Director of Research and Insight at Zoopla, said: “Money markets were expecting a hefty jump in the Bank Rate today. Most borrowers used fixed rate loans so it’s the cost of 2 and 5 year fixed rate money for banks that underpins mortgage rates more than the base rate.

“Today’s jump does not worsen the outlook for mortgage borrowers but home buyers need to realise that 4% to 5% mortgages are set to be the norm in future, not the 1% to 2% of recent years.”

What’s going to happen to the housing market in 2023?

Why has the Bank Rate been increased?

The MPC has increased the Bank Rate by 2.9% since it first started to raise the official cost of borrowing in December last year, in a bid to bring inflation down.

Despite these increases, inflation – which measures the rate at which the cost of goods and services is rising – has remained stubbornly high at 10.1%.

The MPC’s job has been made significantly harder by former Chancellor Kwasi Kwarteng’s mini budget.

The markets were spooked by his plans to cut taxes and increase spending, leading to a steep drop in the value of the pound. This in turn made imports more expensive, and was expected to push inflation higher.

It also impacted the housing market, with the number of people looking to buy a home dropping by a third in the wake of the mini budget.

In the minutes on its latest meeting, the MPC warned that “further increases in Bank Rate may be required” in order to get inflation back down to its 2% target.

But there was some good news for homeowners, with the MPC adding that interest rates were likely to peak at a lower level than was being predicted by the financial markets.

Economists had previously expected interest rates to have to increase to around 5% by the middle of next year, but they have since trimmed their forecasts to 4.25%.

What should I do about my mortgage?

If you are on a fixed rate mortgage

If you are on a fixed rate mortgage you don’t need to do anything right away.

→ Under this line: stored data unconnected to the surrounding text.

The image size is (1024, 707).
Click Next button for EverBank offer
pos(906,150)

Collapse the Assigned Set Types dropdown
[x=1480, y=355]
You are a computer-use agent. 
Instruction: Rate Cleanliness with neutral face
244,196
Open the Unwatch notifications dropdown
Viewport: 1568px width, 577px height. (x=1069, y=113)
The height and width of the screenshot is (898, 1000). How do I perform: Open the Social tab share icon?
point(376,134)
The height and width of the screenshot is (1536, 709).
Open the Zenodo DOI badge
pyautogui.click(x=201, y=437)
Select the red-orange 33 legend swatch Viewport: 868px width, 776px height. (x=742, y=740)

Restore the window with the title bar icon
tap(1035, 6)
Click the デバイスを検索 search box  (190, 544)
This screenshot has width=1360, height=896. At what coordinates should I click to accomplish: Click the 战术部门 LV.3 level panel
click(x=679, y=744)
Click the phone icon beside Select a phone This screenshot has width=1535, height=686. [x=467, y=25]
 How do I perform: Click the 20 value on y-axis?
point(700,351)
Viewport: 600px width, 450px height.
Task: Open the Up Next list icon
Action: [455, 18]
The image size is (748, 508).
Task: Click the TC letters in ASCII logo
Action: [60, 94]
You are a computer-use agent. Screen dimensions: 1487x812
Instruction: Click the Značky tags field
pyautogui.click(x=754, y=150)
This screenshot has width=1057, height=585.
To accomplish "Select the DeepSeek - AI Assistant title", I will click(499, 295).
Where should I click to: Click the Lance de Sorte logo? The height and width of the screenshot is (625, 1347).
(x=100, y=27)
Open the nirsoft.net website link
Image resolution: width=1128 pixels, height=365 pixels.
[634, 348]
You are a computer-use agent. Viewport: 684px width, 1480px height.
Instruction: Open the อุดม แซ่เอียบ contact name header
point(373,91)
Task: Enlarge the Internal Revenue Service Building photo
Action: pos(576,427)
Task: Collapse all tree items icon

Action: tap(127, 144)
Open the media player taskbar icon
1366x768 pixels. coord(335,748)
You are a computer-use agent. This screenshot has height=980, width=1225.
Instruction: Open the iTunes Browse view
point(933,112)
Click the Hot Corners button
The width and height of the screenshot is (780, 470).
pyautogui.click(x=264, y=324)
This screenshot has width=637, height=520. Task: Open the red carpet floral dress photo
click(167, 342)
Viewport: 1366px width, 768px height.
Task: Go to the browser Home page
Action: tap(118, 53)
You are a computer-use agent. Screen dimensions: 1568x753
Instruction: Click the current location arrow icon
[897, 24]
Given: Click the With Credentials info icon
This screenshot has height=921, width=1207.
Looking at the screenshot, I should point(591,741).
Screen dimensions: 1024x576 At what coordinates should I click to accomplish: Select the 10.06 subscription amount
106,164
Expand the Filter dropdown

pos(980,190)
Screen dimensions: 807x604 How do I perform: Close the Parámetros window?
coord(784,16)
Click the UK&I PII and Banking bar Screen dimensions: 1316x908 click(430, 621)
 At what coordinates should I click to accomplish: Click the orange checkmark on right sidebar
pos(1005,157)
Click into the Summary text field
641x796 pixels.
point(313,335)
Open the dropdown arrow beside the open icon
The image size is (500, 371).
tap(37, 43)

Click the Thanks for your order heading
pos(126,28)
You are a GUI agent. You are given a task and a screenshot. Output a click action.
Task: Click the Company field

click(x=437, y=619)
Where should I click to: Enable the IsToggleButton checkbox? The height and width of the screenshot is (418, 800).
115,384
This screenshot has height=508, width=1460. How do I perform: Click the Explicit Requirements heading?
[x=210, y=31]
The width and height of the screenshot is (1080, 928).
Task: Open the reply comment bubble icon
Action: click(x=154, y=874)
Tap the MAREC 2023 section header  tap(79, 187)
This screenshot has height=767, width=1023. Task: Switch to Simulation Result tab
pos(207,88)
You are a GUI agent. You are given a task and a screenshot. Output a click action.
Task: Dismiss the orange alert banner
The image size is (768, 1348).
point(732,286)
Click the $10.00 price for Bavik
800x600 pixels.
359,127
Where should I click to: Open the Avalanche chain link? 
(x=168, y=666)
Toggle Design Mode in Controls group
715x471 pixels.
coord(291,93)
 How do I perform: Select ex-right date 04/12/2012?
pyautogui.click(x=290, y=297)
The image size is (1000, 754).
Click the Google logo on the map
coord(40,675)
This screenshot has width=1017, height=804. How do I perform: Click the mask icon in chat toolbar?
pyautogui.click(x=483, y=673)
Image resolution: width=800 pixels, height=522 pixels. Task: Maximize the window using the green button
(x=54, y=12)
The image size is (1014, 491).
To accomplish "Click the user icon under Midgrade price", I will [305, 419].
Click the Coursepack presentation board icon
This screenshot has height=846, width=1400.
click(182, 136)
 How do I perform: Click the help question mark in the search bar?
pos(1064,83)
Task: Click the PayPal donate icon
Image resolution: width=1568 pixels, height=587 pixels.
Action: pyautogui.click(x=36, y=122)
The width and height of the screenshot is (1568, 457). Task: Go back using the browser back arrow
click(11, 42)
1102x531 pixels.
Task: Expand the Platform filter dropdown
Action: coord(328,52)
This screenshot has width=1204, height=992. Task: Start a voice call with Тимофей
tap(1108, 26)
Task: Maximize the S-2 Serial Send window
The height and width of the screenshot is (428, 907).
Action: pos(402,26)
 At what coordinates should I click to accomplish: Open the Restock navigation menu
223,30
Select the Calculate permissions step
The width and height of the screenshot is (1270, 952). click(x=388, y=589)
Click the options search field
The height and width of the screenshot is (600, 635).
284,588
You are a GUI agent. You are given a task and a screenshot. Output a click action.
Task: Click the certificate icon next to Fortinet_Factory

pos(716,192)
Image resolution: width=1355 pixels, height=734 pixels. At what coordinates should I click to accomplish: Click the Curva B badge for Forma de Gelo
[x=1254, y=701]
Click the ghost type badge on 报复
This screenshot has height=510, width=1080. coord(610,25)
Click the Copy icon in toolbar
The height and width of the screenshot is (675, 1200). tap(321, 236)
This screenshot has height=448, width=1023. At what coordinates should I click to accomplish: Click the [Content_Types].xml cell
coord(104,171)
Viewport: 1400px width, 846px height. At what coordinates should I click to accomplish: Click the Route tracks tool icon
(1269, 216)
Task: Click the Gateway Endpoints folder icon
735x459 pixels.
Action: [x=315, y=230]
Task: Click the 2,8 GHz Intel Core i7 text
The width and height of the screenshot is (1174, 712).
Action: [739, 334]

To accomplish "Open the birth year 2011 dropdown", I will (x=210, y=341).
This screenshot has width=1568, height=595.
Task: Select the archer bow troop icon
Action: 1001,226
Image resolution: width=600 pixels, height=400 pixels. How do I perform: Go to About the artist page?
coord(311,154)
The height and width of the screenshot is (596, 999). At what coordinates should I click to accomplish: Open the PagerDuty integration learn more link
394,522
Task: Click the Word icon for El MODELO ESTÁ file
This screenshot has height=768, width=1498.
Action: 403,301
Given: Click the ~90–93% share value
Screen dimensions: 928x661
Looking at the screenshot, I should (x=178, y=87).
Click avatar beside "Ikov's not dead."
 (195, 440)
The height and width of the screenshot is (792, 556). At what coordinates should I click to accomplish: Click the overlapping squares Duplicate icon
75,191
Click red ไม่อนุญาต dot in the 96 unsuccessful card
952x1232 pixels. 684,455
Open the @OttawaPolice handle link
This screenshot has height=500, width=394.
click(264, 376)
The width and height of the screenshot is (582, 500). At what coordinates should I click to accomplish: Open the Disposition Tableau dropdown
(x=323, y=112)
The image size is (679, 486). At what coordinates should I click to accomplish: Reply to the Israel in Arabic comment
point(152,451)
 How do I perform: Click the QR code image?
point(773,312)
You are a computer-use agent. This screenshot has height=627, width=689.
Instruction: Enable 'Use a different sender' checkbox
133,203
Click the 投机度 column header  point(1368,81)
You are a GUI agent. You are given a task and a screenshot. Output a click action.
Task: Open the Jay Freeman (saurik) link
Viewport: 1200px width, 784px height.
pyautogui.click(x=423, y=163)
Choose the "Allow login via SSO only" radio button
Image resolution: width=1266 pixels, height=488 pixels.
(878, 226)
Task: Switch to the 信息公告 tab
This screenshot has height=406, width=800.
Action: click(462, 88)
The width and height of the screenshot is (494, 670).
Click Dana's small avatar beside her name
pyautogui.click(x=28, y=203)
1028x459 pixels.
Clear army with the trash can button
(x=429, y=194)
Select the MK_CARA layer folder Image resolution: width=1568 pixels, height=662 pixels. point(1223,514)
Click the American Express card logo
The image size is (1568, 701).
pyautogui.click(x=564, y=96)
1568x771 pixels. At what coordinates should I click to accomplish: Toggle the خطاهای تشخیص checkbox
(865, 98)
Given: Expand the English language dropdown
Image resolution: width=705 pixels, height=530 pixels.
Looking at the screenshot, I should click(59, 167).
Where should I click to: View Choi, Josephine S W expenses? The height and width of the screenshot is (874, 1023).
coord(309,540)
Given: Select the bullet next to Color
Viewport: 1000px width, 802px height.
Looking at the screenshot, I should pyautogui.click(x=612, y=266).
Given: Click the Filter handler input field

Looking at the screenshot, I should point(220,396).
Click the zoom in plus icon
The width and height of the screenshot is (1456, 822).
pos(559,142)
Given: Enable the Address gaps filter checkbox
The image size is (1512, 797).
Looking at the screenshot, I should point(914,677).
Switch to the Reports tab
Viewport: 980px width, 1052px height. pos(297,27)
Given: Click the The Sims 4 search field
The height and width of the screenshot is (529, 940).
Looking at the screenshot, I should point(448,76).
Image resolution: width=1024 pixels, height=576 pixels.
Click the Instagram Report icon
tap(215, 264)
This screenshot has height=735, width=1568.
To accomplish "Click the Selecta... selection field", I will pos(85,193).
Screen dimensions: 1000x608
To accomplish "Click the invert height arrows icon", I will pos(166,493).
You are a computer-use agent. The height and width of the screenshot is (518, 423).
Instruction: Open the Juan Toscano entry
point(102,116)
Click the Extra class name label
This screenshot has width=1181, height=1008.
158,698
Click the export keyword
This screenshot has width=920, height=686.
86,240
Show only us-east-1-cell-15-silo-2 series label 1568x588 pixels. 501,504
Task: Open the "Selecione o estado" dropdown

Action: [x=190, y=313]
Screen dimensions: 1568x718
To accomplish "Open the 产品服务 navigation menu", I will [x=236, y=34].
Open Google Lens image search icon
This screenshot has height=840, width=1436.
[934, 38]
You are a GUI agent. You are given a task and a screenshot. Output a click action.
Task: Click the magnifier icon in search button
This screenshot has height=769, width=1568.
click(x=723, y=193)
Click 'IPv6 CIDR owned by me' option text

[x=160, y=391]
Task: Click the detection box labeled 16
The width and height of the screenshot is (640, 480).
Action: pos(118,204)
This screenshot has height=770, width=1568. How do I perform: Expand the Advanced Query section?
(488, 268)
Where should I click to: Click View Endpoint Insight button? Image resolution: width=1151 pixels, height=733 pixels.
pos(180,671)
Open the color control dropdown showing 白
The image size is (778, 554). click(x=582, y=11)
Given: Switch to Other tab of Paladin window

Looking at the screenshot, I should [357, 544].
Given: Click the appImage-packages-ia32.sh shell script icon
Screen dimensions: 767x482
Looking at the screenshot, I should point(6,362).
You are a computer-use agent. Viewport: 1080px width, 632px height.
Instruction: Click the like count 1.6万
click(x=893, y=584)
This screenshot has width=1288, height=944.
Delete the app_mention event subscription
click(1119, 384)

The interest rate you are paying will stay the same until the end of your product term, usually two or five years.

If you are coming to the end of your deal, you should start thinking about your next one.

Most lenders will allow you to ‘book’ a new rate between three and six months before your current one ends.

But you need to be prepared for a significant increase in your monthly repayments, as interest rates are now likely to be much higher than they were when you took out your mortgage or last remortgaged.

Mortgage rates could fall slightly towards the end of this year and early next year as markets stabilise, so you may want to wait to see if this happens before committing to a new rate.

Mortgage rates expected to fall in 2023

But there is no guarantee that rates will fall, and the MPC could increase the Base Rate further at its December meeting.

If you are on a standard variable rate (SVR) mortgage

If you are on your lender’s standard variable rate (SVR), the rate you are automatically put on when your mortgage deal ends, you may want to remortgage soon.

The average interest rate charged on SVR mortgages was already 5.86% before the latest interest rate hike, its highest level for more than a decade, and it is likely to increase by a further 0.75% following today’s Bank Rate increase.

That said, if you are comfortable sitting on a higher rate for a couple of months, you may want to delay remortgaging to see whether rates do come down.

If you are on a tracker mortgage

If you are on a tracker mortgage, which moves up and down in line with changes to the Bank Rate, you may want to stay put.

Although the Bank Rate is widely expected to rise further, interest rates charged on fixed rate mortgages have already factored in some of these anticipated increases.

As a result, the average cost of a two year fixed rate mortgage is currently 6.47%, while interest charged on a five-year deal is only slightly lower at 6.32%.

It is important to remember that if you take out a fixed rate deal, you will be locking into the current high interest rates for two or five years, depending on which product term you opt for.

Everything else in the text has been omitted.